En cuanto a factores externos, deberíamos comenzar haciendo mención a la Ley de la Cadena Alimentaria (Ley 16/2021, de 14 de diciembre) que pretendidamente venía a garantizar un precio mínimamente rentable para los productores pero que, evidentemente, ha fracasado cuando comparamos los precios que reciben en origen y los que nos encontramos en el mercado. Tampoco ayuda la reforma laboral que creó la figura de los fijos discontinuos que lastra la libertad de contratación para un sector tan imprevisible. Sin duda el fenómeno de la globalización con la pretendida libre circulación de mercancías es responsable de gran parte del malestar existente. Mientras la Unión Europea regula distintos requisitos para la Política Agraria Común (PAC), con objetivos que tratan de preservar el medio ambiente y la salud, nos encontramos, por un lado, con la insuficiente compensación económica a los productores para poder seguir estas directrices y, por otro, con la falta de controles equivalentes a los productos importados. Quizás el caso que nos toca más de cerca es el de Marruecos y las anomalías sanitarias detectadas en algunos de sus productos (recientemente descubierta una partida de fresas contaminadas con el virus de la hepatitis A, entre otras), muchas veces con la connivencia de empresarios españoles instalados en ese territorio. Aquí entra en juego la geopolítica, que se traduce en un permanente chantaje de dicho país sobre el nuestro (droga, pesca, inmigración, yihadismo, Sahara…), por no referirnos a las condiciones de los trabajadores de estos sectores. Por otro lado, los insumos precisos para los ciclos de producción, como los productos fitosanitarios, las semillas o los abonos están en manos de multinacionales que fijan precios a su conveniencia.

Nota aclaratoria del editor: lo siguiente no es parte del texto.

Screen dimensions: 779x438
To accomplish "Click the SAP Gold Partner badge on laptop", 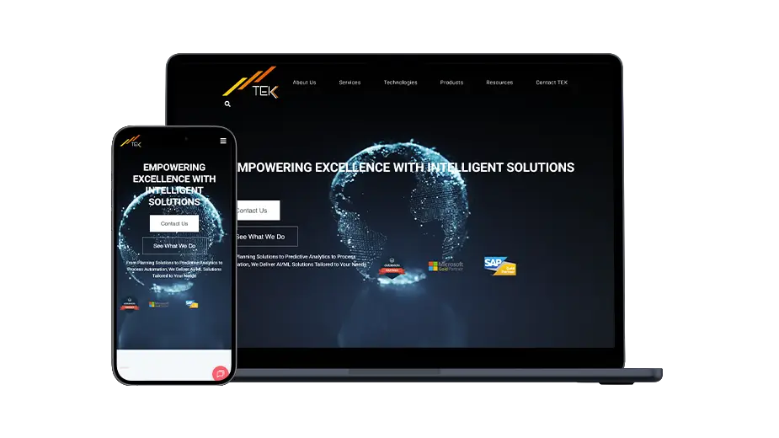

A mi juicio, el poner el punto de mira por parte de agricultores y ganaderos en los objetivos de la PAC o en la Agenda 2030 es parcialmente injusto (mención aparte merece el exceso de burocracia, epidemia más lesiva que el Covid) pues, al margen de que pueda ser mejorada su implementación para los intereses de los mismos, son otros factores como los mencionados los que deberían corregirse antes. Tampoco se ve justo que, como medida de protesta, se vuelquen en algún caso la carga de los camiones (costumbre muy afrancesada) sin contemplar otras opciones más humanitarias, como repartirlas a los bancos de alimentos o en los mercados y áreas comerciales para denunciar su situación.
Ante la extrema gravedad a la que alude el título de este artículo, lamentablemente parece que solo medidas de fuerza como las vistas hasta ahora y que afectan a otros ciudadanos consiguen de las autoridades y medios de comunicación la atención que se pretende, pero quizás habría que concentrarlas en determinados puntos donde residen órganos que pueden tomar decisiones. Eso también contribuiría a incrementar la sensibilidad social hacia lo que está en juego, como es la supervivencia de un sector imprescindible y de la misma sociedad tal como hoy la conocemos.